Do you know what the two kinds of people are in this world?


----------



## Loren (May 30, 2008)

Part of the responsibility you have to yourself if you want
to make money at it is to apply the same creative energy
and determination to finding what you can make and sell
as you do to learning how to do woodworking, which is
not an easy skill to become expert in.

Becoming very competent at executing casework designs
is one path and the one I recommend to the person able
to do the lifting because the work is in demand, but 
being a cabinet maker is not as much fun as making 
guitars or boxes and other fine things… it is, however,
once you get a lot of factors figured out and going in
your favor, an area in which profit can be pretty good
in relation to the equipment investment and other costs - 
and growth is "bootstrap-able" and financially safe if
you are shrewd and consider your business decisions
accurately.

The thing is (read "The E-Myth" by Michael Gerber) is
most people who gravitate to a trade as a way of making
a business are also more attracted to doing the trade
than they are to learning and practicing new and unfamiliar
skills in, for example, sales and marketing. The reality is 
that at a certain point you can and probably should hire
semi-skilled help pretty early on and focus on selling the
work more than producing the work. This is a tough pill
to swallow for introverts et al who find refuge in working
with their hands and anxiety in working with people and
with selling, but to achieve a growing and stable business
we all must recognize that talent can be hired and 
fabrication skill is not that rare.

What makes you happy matters of course, but if you truly
want to only make sawdust and sell the goods as an 
afterthought you sell yourself short…. because if you are
clever enough to be an effective woodworker you 
are probably clever enough to do well in a business of it
too if you apply yourself well.


----------



## fge (Sep 8, 2008)

Well Loren, you managed to open an intereating topic. It has been fun reading. I always look forward to reading your post regarding these informative topics.
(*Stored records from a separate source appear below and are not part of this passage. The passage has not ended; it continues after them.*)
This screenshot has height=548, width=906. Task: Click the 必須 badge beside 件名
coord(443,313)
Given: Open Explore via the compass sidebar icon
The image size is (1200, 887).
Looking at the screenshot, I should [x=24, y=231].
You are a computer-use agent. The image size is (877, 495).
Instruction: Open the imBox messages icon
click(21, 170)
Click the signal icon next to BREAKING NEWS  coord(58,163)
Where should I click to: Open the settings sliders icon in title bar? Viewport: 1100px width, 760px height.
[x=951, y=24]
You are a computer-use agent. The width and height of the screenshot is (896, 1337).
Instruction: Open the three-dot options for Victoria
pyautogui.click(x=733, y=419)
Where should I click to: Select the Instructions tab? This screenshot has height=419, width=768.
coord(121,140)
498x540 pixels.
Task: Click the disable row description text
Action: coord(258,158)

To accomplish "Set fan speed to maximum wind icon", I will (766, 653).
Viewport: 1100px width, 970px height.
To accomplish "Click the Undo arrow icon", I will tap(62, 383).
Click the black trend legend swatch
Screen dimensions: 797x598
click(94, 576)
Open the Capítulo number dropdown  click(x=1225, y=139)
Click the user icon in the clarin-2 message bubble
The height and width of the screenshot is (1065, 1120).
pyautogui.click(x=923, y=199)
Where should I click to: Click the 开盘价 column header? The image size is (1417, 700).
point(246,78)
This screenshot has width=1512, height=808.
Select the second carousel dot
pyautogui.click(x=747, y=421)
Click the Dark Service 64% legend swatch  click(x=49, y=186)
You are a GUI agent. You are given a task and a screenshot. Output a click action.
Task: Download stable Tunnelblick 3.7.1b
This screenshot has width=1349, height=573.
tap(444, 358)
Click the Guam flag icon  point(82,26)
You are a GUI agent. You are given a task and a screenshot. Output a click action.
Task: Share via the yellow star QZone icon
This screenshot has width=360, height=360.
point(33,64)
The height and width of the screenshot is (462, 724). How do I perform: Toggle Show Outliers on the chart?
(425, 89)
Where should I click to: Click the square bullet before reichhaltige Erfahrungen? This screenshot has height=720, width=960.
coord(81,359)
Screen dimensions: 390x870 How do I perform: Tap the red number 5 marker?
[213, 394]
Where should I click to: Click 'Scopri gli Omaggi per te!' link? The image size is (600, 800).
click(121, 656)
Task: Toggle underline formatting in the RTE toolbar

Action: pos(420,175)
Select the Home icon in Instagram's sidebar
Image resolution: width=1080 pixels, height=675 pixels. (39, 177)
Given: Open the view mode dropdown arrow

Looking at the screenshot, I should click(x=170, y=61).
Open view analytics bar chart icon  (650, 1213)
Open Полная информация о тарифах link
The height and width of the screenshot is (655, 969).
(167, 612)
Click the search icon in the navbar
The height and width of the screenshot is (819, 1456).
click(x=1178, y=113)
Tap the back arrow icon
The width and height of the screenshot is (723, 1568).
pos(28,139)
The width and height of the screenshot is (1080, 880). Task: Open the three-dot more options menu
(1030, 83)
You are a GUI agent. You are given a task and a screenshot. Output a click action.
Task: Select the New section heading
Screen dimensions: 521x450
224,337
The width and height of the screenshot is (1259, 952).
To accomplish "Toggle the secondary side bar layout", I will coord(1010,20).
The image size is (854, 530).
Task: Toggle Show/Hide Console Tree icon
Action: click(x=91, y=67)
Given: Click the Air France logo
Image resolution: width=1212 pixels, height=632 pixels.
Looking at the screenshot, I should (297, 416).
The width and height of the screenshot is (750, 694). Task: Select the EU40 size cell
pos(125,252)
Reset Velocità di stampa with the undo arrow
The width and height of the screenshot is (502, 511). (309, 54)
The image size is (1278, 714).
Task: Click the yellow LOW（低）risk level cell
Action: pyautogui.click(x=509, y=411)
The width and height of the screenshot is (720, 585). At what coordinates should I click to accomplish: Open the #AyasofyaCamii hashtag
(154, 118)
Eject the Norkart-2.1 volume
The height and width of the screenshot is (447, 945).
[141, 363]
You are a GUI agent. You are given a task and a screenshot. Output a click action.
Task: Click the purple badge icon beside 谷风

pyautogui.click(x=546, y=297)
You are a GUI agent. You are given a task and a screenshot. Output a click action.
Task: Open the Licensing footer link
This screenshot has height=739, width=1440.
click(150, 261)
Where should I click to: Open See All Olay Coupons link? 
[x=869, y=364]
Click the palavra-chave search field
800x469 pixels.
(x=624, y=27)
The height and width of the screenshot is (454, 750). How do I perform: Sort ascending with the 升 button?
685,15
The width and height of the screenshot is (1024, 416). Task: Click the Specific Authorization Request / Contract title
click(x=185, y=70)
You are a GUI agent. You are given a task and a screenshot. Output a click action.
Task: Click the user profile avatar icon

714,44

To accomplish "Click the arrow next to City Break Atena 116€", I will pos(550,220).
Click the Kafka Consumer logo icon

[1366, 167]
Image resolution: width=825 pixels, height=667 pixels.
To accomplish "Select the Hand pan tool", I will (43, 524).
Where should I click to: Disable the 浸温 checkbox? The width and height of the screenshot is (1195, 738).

OK, so i dont like marketing or sales all that much. I do love it when i close a sale though and i enjoy building beautiful projects. I dont really have any real wisdom to offer as i am sort of feeling my way through this all. I do marketing and sales myself, just not real fond of it. I do feel we have been extremely blessed. Right now we are in feast period, but just a month ago we were going throu gh famine. This year we have been fortunate and have thrived. I want to say some of it is luck. Like being in San Antonio has helped since the building trades are staying regular. For one reason or other we went the custom cabinet route. At this time we get our business from our web site, walk ins and referrals. I just closed 5 jobs in the past month, 3 came from web site leads, 1 from referral and 1 from walk in. I just pray our upcoming third year is even better then this past year.


----------



## fge (Sep 8, 2008)

Oh yeah, and i like the idea of hiring competant labor but it is tricky. The first half of the year our shop had 5 full timers including me and my wife. After the summer i laid off 2 guys and my wife, keeping my best guy and myself. I even let my last guy stay home for a week and we all took time off. Now we are faced with having to hire, BUT…... I will need to hire smart. I would have to find the guy who works hard and does excellent work. This is hard to find. And, if i dont sell adequately, the shop staff will quickly work me out of work. So it is tricky and a hit of a juggling act to ensure your staff is efficient and maintains high quality while maintaining adequate sales.

Something i have considered, hire a part time sales person on commission. A good sales person could likely keep us busy.


----------



## Loren (May 30, 2008)

With labor, for example, an issue can be errors in cross-cutting
and panel processing. In most small shops these operations are done
on more than one machine, so mismatched scales can be
a problem than can be addressed by going to digital scales
and/or fixed flip stops for common cuts. In some 32mm
shops panels are only crosscut in 32mm increments and
of course face frames are eliminated. Cases are unambiguously
drilled for dowels or confirmats so labor cannot assemble
boxes incorrectly.

The thinking on this has already been done by intelligent
people. Machinery costs to set up a "dolt-proof" operation
can be substantial though, so you do the best you can
do within your tolerance for debt. A skilled installer may
be a better money maker than a guy in the shop cutting
out parts and screwing some up… and a better stop system
may allow one guy to bust out more consistent panel
cuts than two guys splitting the job and doing everything
else, like sanding, too. Put the help on the sanding and
optimize your speed of part production and you may find
you can depend on labor more (less skilled) and cut parts
and joints yourself without having to trust in skilled help.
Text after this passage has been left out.